> _PROVIDED TEXT_:
— start —

Photo by Sonia Dauer via Unsplash

In a small homestead in Kirinyaga County, central Kenya, a young man named Dishon Maina is learning to walk again. Six months ago he was in Russia, sleeping in trenches, watching strangers die in salvos of artillery, and signing papers he did not fully understand. He has come home with a limp, a head full of bad dreams, and a story that the Kenyan government has spent the better part of two years trying not to hear.

Maina, who is from the central highlands east of Mount Kenya, told the Kenyan broadcaster NTV that he had been recruited late last year by an agent who described well-paid work in Russia. There was a contract. He says it was written in language he could not parse, and he later began to call it, simply, a "contract of death." A month of basic training followed. Then he was on a front line he had not been told to expect, watching drones hunt people he barely knew across cratered fields salted with landmines.

When the appeals he sent to officials in Nairobi went unanswered, Maina did something that has been quietly repeated by other foreign fighters caught inside the meat grinder of the Donbas: he shot himself in the leg. The wound was bad enough to earn an evacuation. The evacuation was the beginning of his way out.

He is, he says, one of the lucky ones.

A pipeline that runs through more than a hundred countries

What happened to Maina is no longer an isolated horror story. A new report released this week by the International Federation for Human Rights, working with Truth Hounds and the Kazakhstan International Bureau for Human Rights and Rule of Law, sets out the scale of what Russia has been doing since launching its full invasion of Ukraine in February 2022. The rights groups have documented at least twenty-seven thousand foreign nationals recruited from more than 130 countries into Russian military operations.

The findings, summarised by Mwakilishi.com and other diaspora outlets, describe an organised industry of recruitment focused on poorer regions: parts of Africa, South and Central Asia, and Latin America. Recruits are promised civilian work, training opportunities or scholarships. Within weeks of arriving in Russia, many are funnelled into uniformed combat roles and pushed forward into what the researchers call meat assaults, mass-infantry operations that Ukrainian commanders have repeatedly described, in chilling terms, as designed to absorb enemy ammunition rather than to manoeuvre. Ukrainian authorities believe more than three thousand of those foreign recruits have already died.

For families across Africa and Asia, the numbers translate into a particular kind of silence: phones that stop ringing, social-media accounts that go blank, money transfers that never arrive.

The Kenyan numbers Nairobi tried not to say out loud

Kenya's own corner of this pipeline has been growing for more than a year. Prime Cabinet Secretary Musalia Mudavadi told Parliament earlier this year that between 252 and 291 Kenyans were believed to have joined Russian forces since the war began, with several reported killed or injured. The Ministry of Foreign and Diaspora Affairs has put the figure at about 291 since the conflict escalated, and says at least 42 of those Kenyans remain unaccounted for.

Both figures are estimates, and both rest on a fragile evidence base: returning veterans, anxious relatives and small clusters of intercepted travellers. Maina told NTV that the men he served with included other Kenyans from Kiambu, Murang'a, Kirinyaga and Kisii. Kenyan police have on several occasions stopped groups of men at the airport preparing to fly to Moscow with paperwork they could not adequately explain.

— end —

> _PROMPT A_: From the article on Kenyans recruited into Russia's war, reproduce word for word the passage starting at "Kenya's own corner" and ending at "remain unaccounted for.".
> _PROMPT B_: Translate this sentence from the article on Kenyans recruited into Russia's war into French: "The wound was bad enough to earn an evacuation."

> _PROVIDED MATERIAL_:
— start —

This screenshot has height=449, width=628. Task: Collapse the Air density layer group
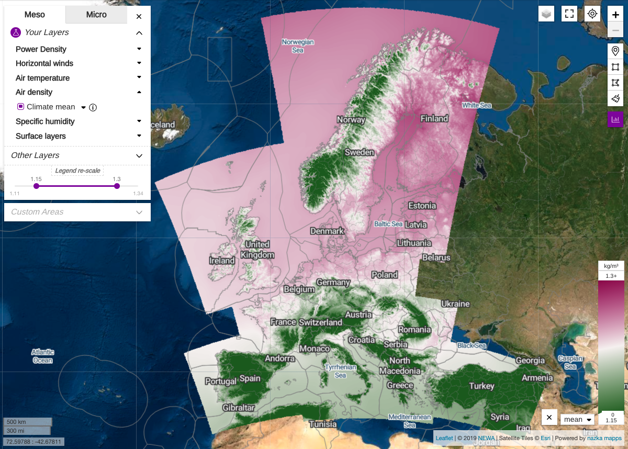pos(139,92)
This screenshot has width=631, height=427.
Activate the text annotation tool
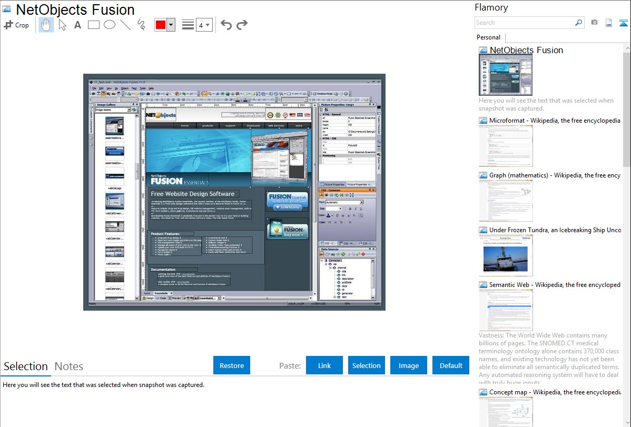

— end —

> _FULL RESPONSE A_:
Kenya's own corner of this pipeline has been growing for more than a year. Prime Cabinet Secretary Musalia Mudavadi told Parliament earlier this year that between 252 and 291 Kenyans were believed to have joined Russian forces since the war began, with several reported killed or injured. The Ministry of Foreign and Diaspora Affairs has put the figure at about 291 since the conflict escalated, and says at least 42 of those Kenyans remain unaccounted for.

> _FULL RESPONSE B_: La blessure était assez grave pour lui valoir une évacuation.